アマリリ麗し(カッチーニ)

講談社学術文庫から礒山雅が「バロック音楽名曲鑑賞事典」という本を出しています。有名な曲から殆ど知られていない曲まで百曲集めていて、お手軽なバロック音楽案内になっています。ナクソス・ミュージック・ライブラリー(NML)を基本として、この本に出ている曲を聴いていきたいと思います。


一曲目はカッチーニの「アマリリ麗し」です。バロック最初期の甘美で切ない歌。語りと歌がとても親密だった、この頃の歌は大好きです。「愛するアマリリよ、この愛を疑うというのならわが胸を開き見ておくれ。心臓にアマリリこそわが愛と書かれているのを。
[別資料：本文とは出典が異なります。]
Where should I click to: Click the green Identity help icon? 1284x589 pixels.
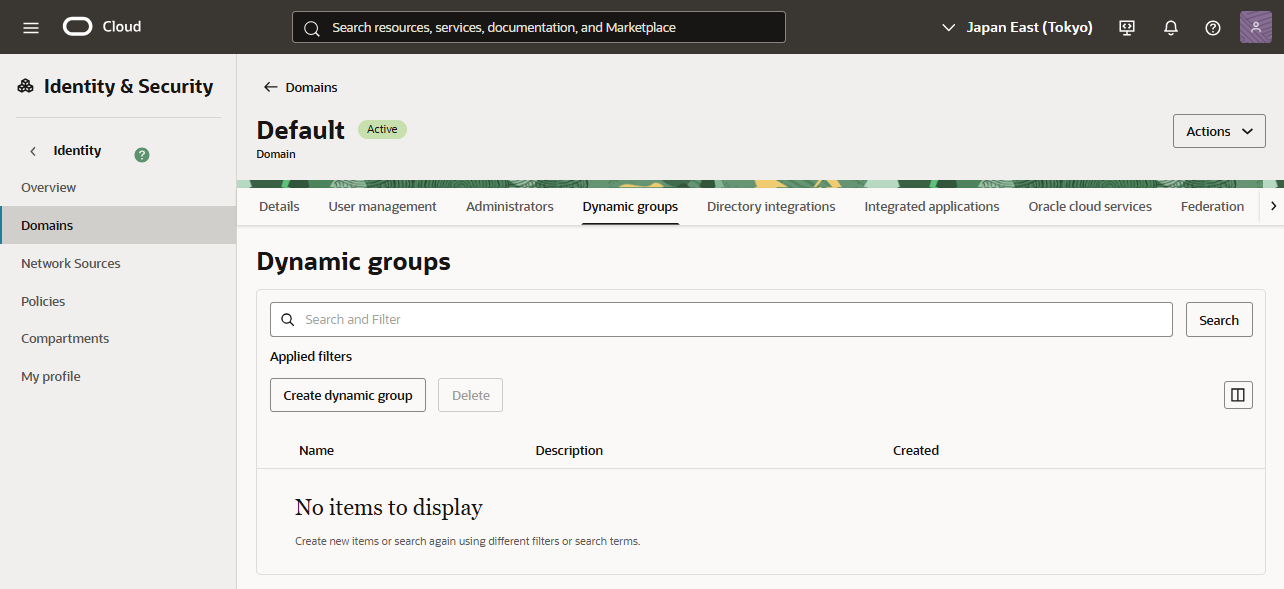pos(142,154)

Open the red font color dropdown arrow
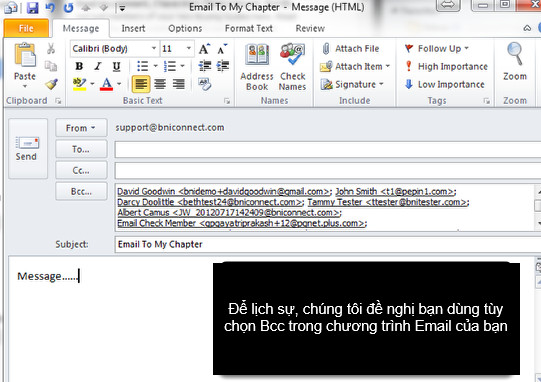click(119, 84)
」という歌詞にあうのは、素朴に歌う男声の気がします。NMLで見つけた演奏の中では次の二人が特に気に入りました。


一人目はベニアミーノ・ジーリという歌手の、古い録音。ピアノ伴奏版オーケストラ伴奏版ともに飾りのない歌い方が好感。たっぷりとした歌い方に込められた思いが伝わってきます。
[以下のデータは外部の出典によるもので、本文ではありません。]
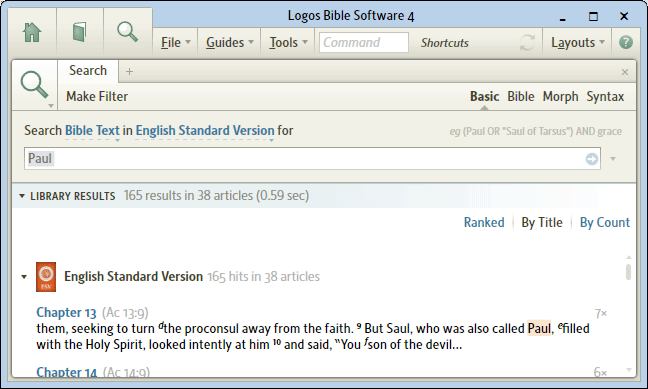Click the magnifier Search toolbar icon
The width and height of the screenshot is (648, 389).
[x=127, y=32]
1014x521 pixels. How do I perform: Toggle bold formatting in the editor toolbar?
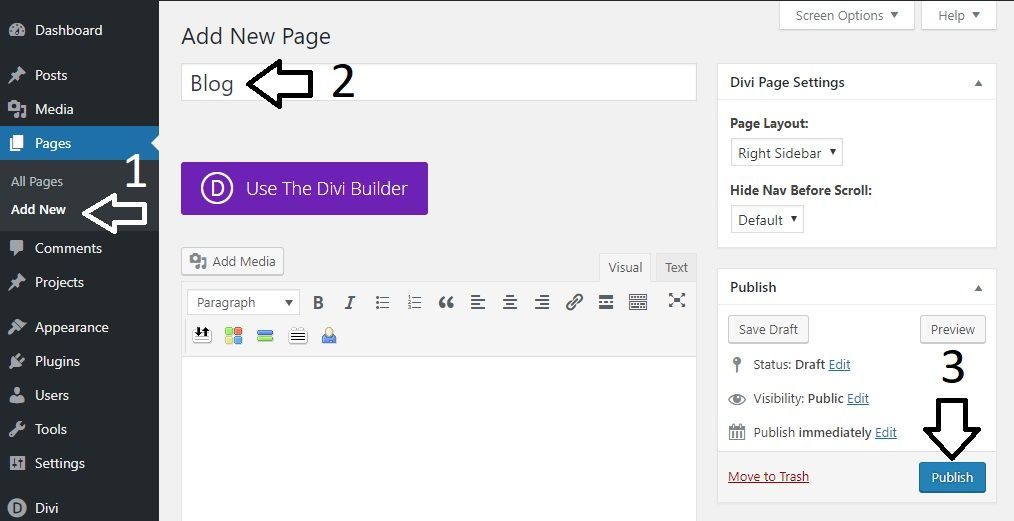(318, 302)
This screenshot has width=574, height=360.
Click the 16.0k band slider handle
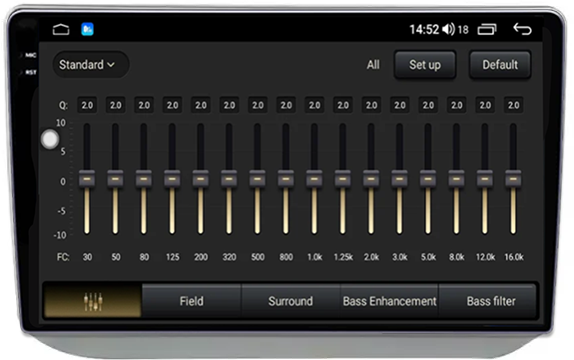point(513,179)
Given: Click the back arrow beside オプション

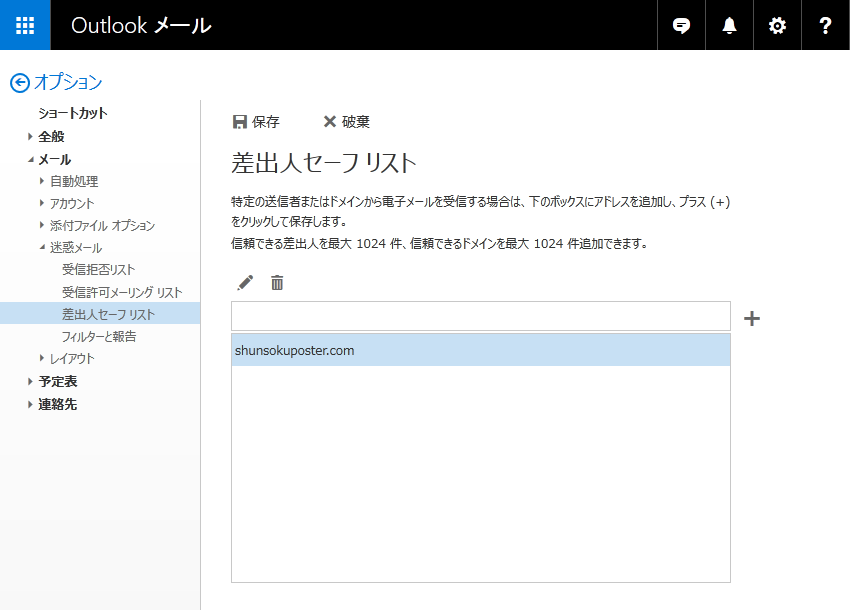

もう一人はマルコ・ビーズリー。語りが歌であり、歌が語りであるアマリリ。切々とした、誠実な思いを込めるのに技巧を凝らす必要はなありません。彼の歌はパリで聴きましたが、飾り気のない純粋な声がかえって内の思いを力強く伝える、素晴らしい歌でした。この曲が入っているアルバムはお勧めです。こちら


あとは、女声ではキャスリーン・ウェブスターの演奏と、こちらのちょっと神秘的アレンジも気に入りました。